October 04, 2004

Herman-Miller Pink Noise Cubicles

Herman-Miller has started marketing a cubicle noise cancellation system (PDF) that produces pink noise. Pink noise sounds like white noise to the human ear, and thus effectively masks a lot of the background noisy frequencies of people talking and typing, thus making open office plans feel less open. H-M's solution is as follows:

Small speakers embedded in the “petals” that attach easily to the top of Resolve tall poles broadcast the patented spectrum.

[...]

Quiet Technology™ sound masking attaches to furniture, so efficient
coverage results from targeting only those areas of the space that
require sound masking.

[...]

Quiet Technology achieves these results by delivering an
Articulation Index (AI) of .2 or less, meaning that few words
(20 percent or less) spoken by people 12 to 16 feet away
are intelligible.

Remember the noise generators that used to sit in the corners of conference rooms in the 80s? (Or at least they used to be in conference rooms I was sitting in at the University of Michigan). I find that the reappearance of noise cancelling somewhat ironic, considering how much effort was spent on making open office plans with highly reflective exposed brick surfaces in the 90s, but it's also a recognition that people work differently now and that open office plans and a semblance of privacy need to coexist. It's interesting to see the privacy pendulum swing of office architecture: from 1900s tiny offices to 1920s Taylorized open work plans to 1960s cube farms to 1990s open offices, now back to some kind of privacy-centered idea.

This seems like a great opportunity for active noise cancellation (which is probably hella hard to do outside of headphones, but maybe someone's working on it) and using Bluetooth phone-sensitive cube walls to modulate the level of noise based on the number people in the vicinity, or feedback microphones that measure sound levels and adjust the volume of the pink noise dynamically (if that's appropriate for this kind of noise). And it's also time for someone to start writing pink noise Muzak. As I write this, I'm listening to Königsforst by Gas, which may as well be "music for pink-noise enabled office spaces."

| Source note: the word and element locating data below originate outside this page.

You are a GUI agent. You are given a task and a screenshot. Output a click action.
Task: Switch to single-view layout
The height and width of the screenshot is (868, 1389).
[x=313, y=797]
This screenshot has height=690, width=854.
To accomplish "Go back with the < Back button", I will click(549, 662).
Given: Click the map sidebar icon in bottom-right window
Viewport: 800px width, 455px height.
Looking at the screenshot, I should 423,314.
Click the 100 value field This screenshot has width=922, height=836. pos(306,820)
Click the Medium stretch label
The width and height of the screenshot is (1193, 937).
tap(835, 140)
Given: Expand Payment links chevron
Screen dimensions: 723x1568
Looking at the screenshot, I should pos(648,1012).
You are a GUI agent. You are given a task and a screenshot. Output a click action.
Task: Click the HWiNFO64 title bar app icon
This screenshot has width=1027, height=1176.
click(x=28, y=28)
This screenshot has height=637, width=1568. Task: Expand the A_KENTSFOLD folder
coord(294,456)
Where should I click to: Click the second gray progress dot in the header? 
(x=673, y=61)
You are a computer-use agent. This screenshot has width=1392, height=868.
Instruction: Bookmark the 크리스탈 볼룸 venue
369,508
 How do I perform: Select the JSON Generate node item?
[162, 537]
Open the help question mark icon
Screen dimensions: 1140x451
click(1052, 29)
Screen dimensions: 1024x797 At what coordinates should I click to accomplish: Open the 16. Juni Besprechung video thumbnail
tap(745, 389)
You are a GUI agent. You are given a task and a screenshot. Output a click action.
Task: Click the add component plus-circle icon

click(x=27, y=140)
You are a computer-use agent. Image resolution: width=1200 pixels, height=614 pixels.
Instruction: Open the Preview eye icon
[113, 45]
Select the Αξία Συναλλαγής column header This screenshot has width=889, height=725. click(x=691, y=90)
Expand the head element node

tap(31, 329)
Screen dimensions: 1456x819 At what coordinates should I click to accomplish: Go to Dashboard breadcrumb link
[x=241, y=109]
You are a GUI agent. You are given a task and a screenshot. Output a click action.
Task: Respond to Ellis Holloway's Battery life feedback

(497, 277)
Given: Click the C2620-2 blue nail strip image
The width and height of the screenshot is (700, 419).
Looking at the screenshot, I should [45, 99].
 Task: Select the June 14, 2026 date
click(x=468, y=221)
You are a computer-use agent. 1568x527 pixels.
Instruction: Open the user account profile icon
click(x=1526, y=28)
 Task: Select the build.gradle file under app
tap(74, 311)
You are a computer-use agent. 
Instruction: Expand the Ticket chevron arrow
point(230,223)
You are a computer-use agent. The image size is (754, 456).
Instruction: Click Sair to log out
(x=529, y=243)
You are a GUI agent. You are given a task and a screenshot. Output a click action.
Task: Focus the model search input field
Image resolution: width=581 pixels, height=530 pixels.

Even further tangentially, H-M PDF starts with an interesting history of the use of sound-cancellation in office environments:

Early sound-masking systems installed in buildings in the 1960s simulated the sound of air moving by electronically filtering random noise produced by gas-discharge vacuum tubes. Loudspeakers in the ceiling distributed the amplified noise signal throughout the office. However, making human speech unintelligible required a volume level so high that the sound masking itself became a distracting annoyance. In the 1970s, electronically generated sound masking using frequency generators that shaped sound to better mask speech became more practical and worked well when installed correctly. Ten years later, researchers began studying 1/f noise, the phenomenon also known as “flicker” or “pink” noise. Targeting “pink” noise to match the frequencies of human speech raised the threshold of audibility just enough to mask intelligibility without requiring the higher volumes used in earlier systems.
Posted by mikek at October 4, 2004 05:11 PM | TrackBack
Comments

Blackholemedia has a nice little pink noise generating app (for osX)
http://blackholemedia.com/noise/

I use it all the time. It takes a minute for the noise to fade into the background, but it really works once you get used to it.